Planetary Motion
The Almagest of Claudius Ptolemy (c.90 – c.168), a Greco-Roman mathematician, astronomer, and geographer, was the standard text on cosmology for well over a thousand years. It models the universe using a geocentric, or earth-centered, system with a spherical earth and circular orbits.
So, for instance, the planet Jupiter might be conceived of as moving in a circle around the earth at a constant rate. This rate is measured against the field of stars. Every night Jupiter rises in the east and sets in the west together with the other heavenly bodies. On any particular night its position against the field of stars appears unchanged to the naked eye. Its position does change as time goes on, however: in general, it moves across the star field from east to west.

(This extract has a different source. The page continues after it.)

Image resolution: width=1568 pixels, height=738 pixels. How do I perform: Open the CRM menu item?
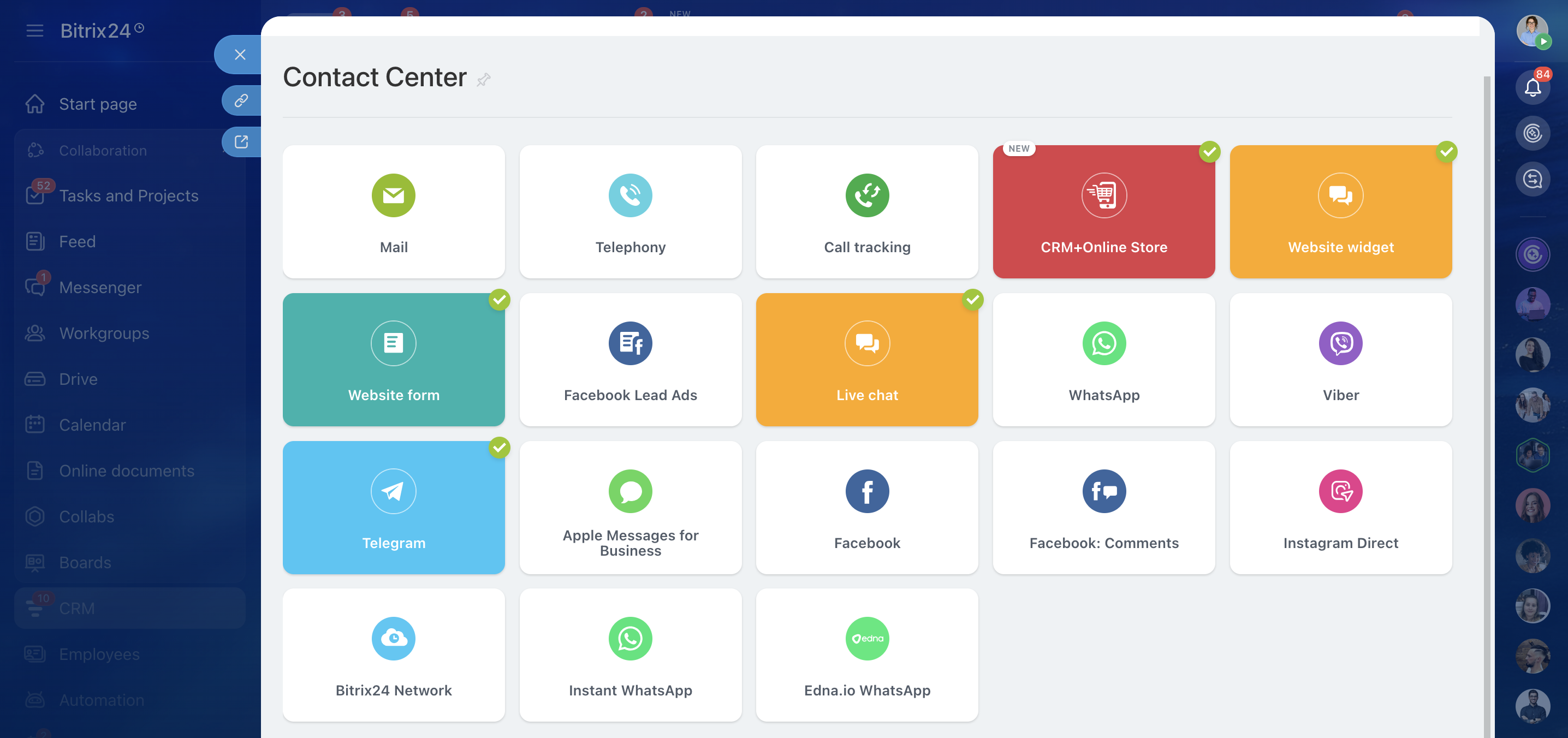[x=76, y=608]
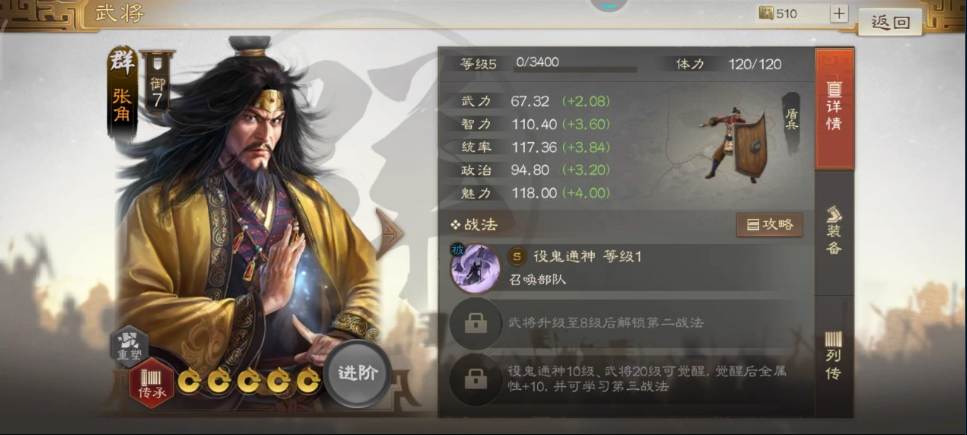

The same is true of the other planets; Saturn is slow, while Venus and Mercury are fast.
However, ancient astronomers observed that Jupiter and the other planets seem to move backward periodically, a phenomenon known as retrogression. The Ptolemaic model corrected for this by including epicycles, an idea first proposed by Apollonius of Perga. The epicycle is a small circle that moves along a larger circle called the deferent. The deferent is centered at the earth; it thus represents the simple circular orbit. As the imaginary epicycle moves along the deferent, the planet moves around the epicycle. To an earth-based observer, this causes it to speed up and slow down and, occasionally, to move backward against the field of stars. Also, its distance increases and decreases periodically, another observed phenomenon.
Click here for an animation. The outer circle represents the fixed sphere of the stars.
Ptolemy's model was regarded as trustworthy for over a thousand years. It accurately predicted the planets' motion as far as astronomers could tell with the instruments available to them. During the Renaissance, however, Nicolaus Copernicus (1473 – 1543), a Polish mathematician and astronomer, proposed a heliocentric, or sun-centered, system. This brought about a conceptual simplication of the solar system, but he was forced to use epicycles to account for retrograde motion as well, and his model was no more accurate than Ptolemy's.
The Copernican model is important chiefly for making possible the formulation of Kepler's Laws of Planetary Motion, which are still taught in courses on celestial mechanics today. They were developed by Johannes Kepler (1571 – 1630), a German mathematician, astronomer, and astrologer, who made use of data collected by Tycho Brahe (1546 – 1601). For us the key point is that Kepler did away with epicycles and deferents by postulating that the planets move in elliptical orbits, with the sun at one focus, and that their speed varies with time according to a simple law.
Here, then, are the laws:
- Planets move in elliptical orbits around the sun, with the sun at one focus.
- The focal radius from the sun to the planet sweeps out equal areas over equal times.
- The square of the orbital period is proportional to the cube of the semimajor axis of the orbit.
The second law implies that each planet moves faster when it is close to the sun and slower when it is far away, as indicated on the diagram to the right. The eccentricity of the orbit is much higher than for any of the planets; comets have such orbits, however. The points indicated on the orbit are equally spaced with respect to time.
Click here for an animation of the planet's motion; click here for a demonstration of the equal-area law. Each of the regions (colored green and yellow in alternation) is swept out over one-twelth of an orbital period, and they all have equal area. The third law states that, if T is the orbital period (the length of the planet's year), and a is the semimajor axis, then
T^{2} = c ⋅ a^{3}
where c is some constant. For instance, in order to octuple the period of the orbit, we must quadruple the semimajor axis.
Kepler's Laws describe how planets move but don't provide any rationale for this. The physical laws proposed by Isaac Newton (1642 – 1727) in his Principia are more universal. His three Laws of Motion are:
- An object not being subjected to force has constant velocity.
- The force exerted by a moving object is proportional to the rate of change of the velocity.
- Every action has an equal and opposite reaction.
His Law of Universal Gravitation is:
- Two objects attract each other with a force proportional to the product of their masses and inversely proportional to the square of their distance.
These four laws can be used to justify Kepler's laws as well as Galileo's laws, if certain simplifying assumptions are made. For instance, Newton's laws imply that the sun and the earth really move around each other; but the sun is so massive compared to the earth that we can consider it as fixed in one place.
We also find that hyperbolic orbits are possible, and obey the equal-area law as well.